Our riding ring is grass, we know there is no holes in it because it is ridden in fairly often. Do you think it would be safe to race barrels in? The horse im looking at buying is apparently "built for barrels" according to his original breeder, and the original breeder bred lots of barrel horses (the original breeder is not selling him though). Do you think it'd be safe to race barrels in grass?


----------



## QHriderKE (Aug 3, 2011)

Not in a million years.


----------



## BarrelracingArabian (Mar 31, 2010)

No atleast not unless you tilled around the barrel.. i knoe theres a barrel race umh pendelton i believe where you run on grass buut the barrels are set on the outsides on dirt. It would be ok to walk/ trot and maybe a slow lope without being tilled but nothing fast and never full blown run.
_Posted via Mobile Device_


----------



## BubblesBlue (Jun 29, 2010)

Nopenopenope. It's hard on the horse because the ground has no give at all and plus if wet, the grass can make the horse slip and fall down.


----------



## MangoRoX87 (Oct 19, 2009)

One time I did it. One time. And my horse fell.
SO NEVER do I go faster than a trot. Ever.
_Posted via Mobile Device_


----------



## QH Lover (Aug 10, 2011)

Thanks, I expected an answer like that...And i'm only 13 and have never galloped, so I wouldnt gallop them anyway


----------



## Roperchick (Feb 1, 2010)

i wouldnt even be loping the pattern on grass honestly. the horse is still going to want to dig in around the barrel and if he really started gettin down and dirty he would end up slipping.

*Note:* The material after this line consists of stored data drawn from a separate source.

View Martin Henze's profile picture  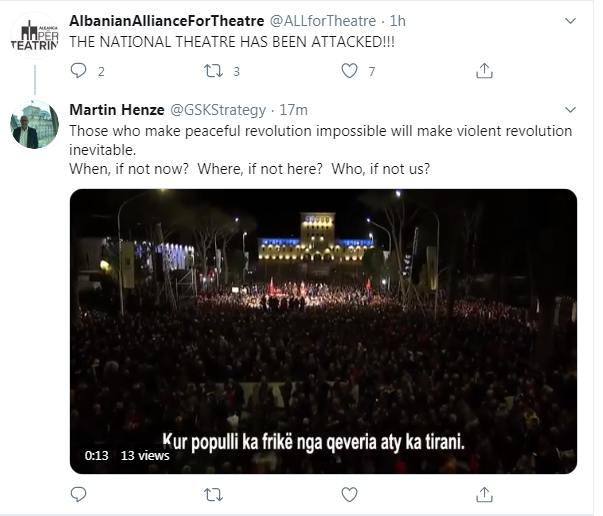[x=34, y=125]
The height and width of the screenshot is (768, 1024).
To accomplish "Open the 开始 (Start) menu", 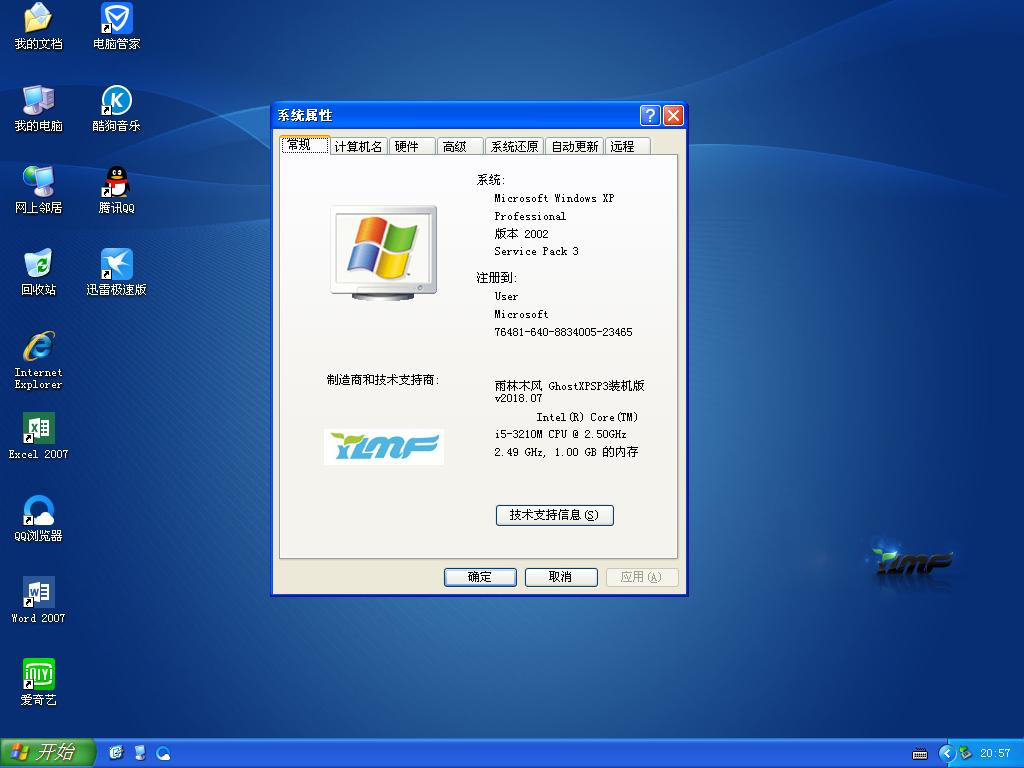I will 47,752.
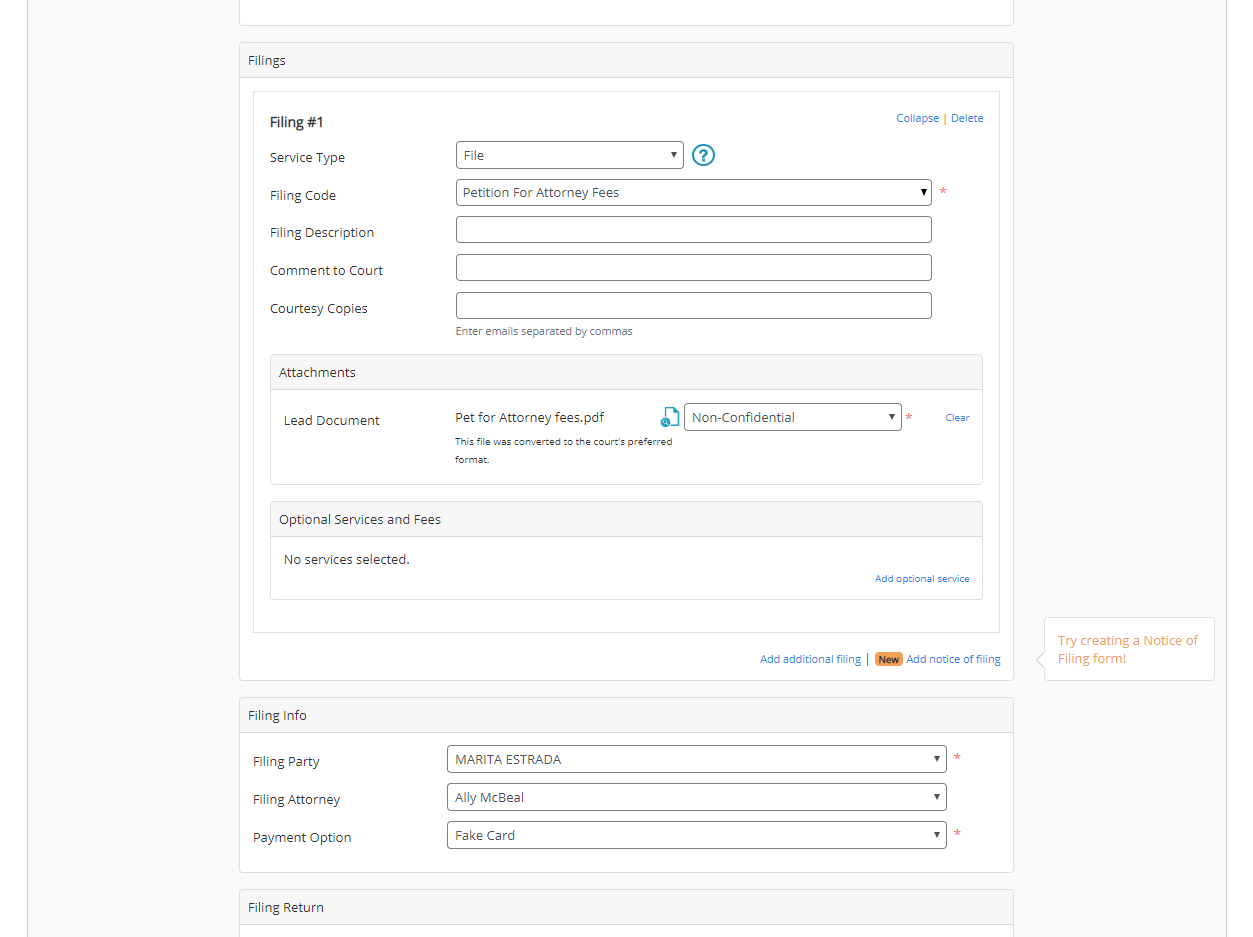Expand the Filing Code dropdown
Viewport: 1253px width, 937px height.
(693, 193)
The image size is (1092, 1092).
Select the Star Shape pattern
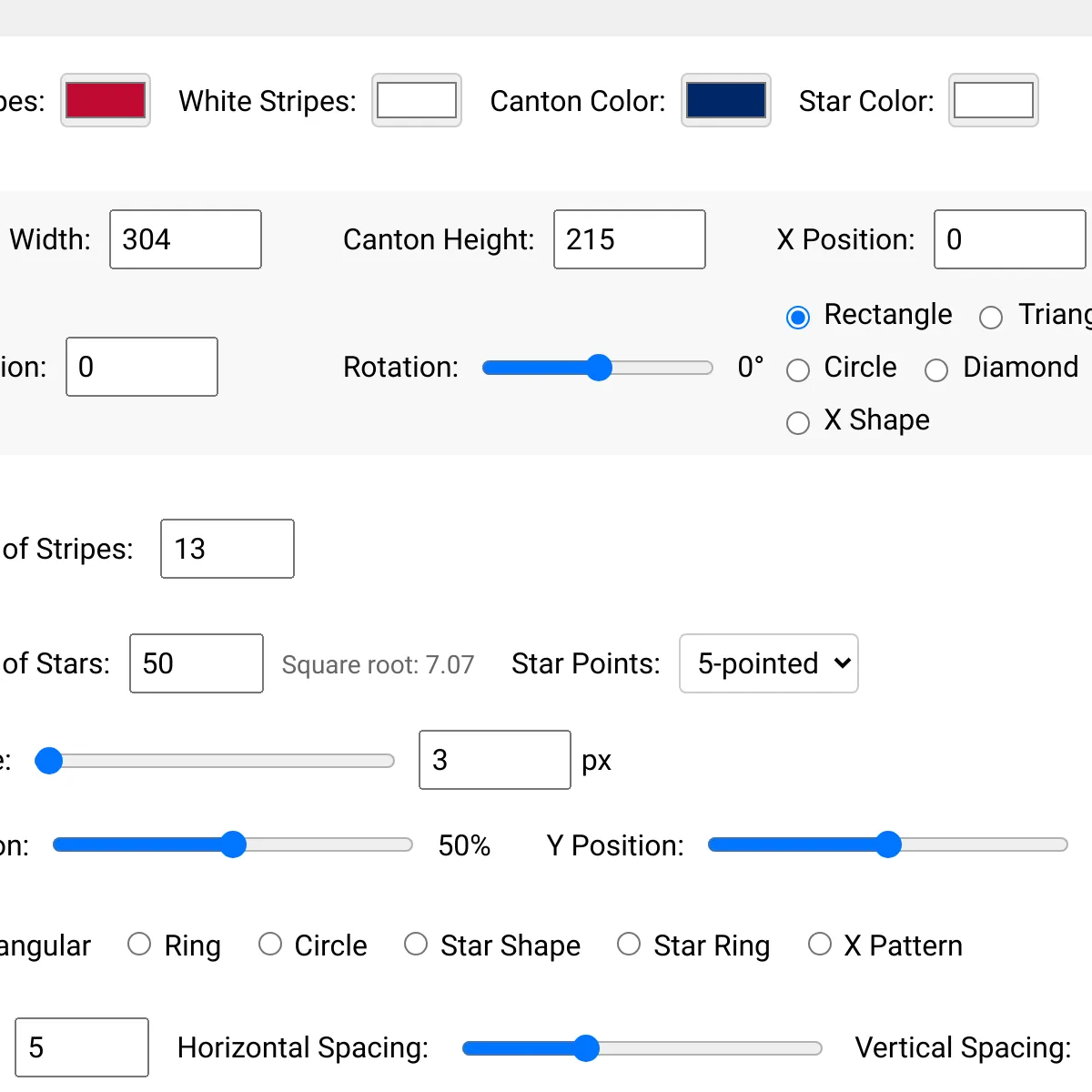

so walk/trot patterning i would say youre safe...but NEVER EVER run a pattern on grass. imo


----------



## nikelodeon79 (Mar 3, 2008)

QH Lover said:


> Thanks, I expected an answer like that...And i'm only 13 and have never galloped, so I wouldnt gallop them anyway


If he knows the pattern and you set the barrels up on grass, you might not have much of a choice as to whether or not you gallop. He might see them, think, "Time to run!" and go for it.


----------



## QH Lover (Aug 10, 2011)

In that case i'll definitely only trot


----------



## Muppetgirl (Sep 16, 2012)

I've got sliders on my reining horse and I even cringe a little fast loping in the indoor arena.......so to your question.....NOPE, it's not worth your neck or the horses!
Good for you for asking though:lol:


----------



## Chiilaa (Aug 12, 2010)

Aside from the advice offered here, also contemplate how the person who maintains your riding ring is going to feel when they come out and see the wreckage running barrels would leave for them. It wouldn't be grass anymore ;-)


----------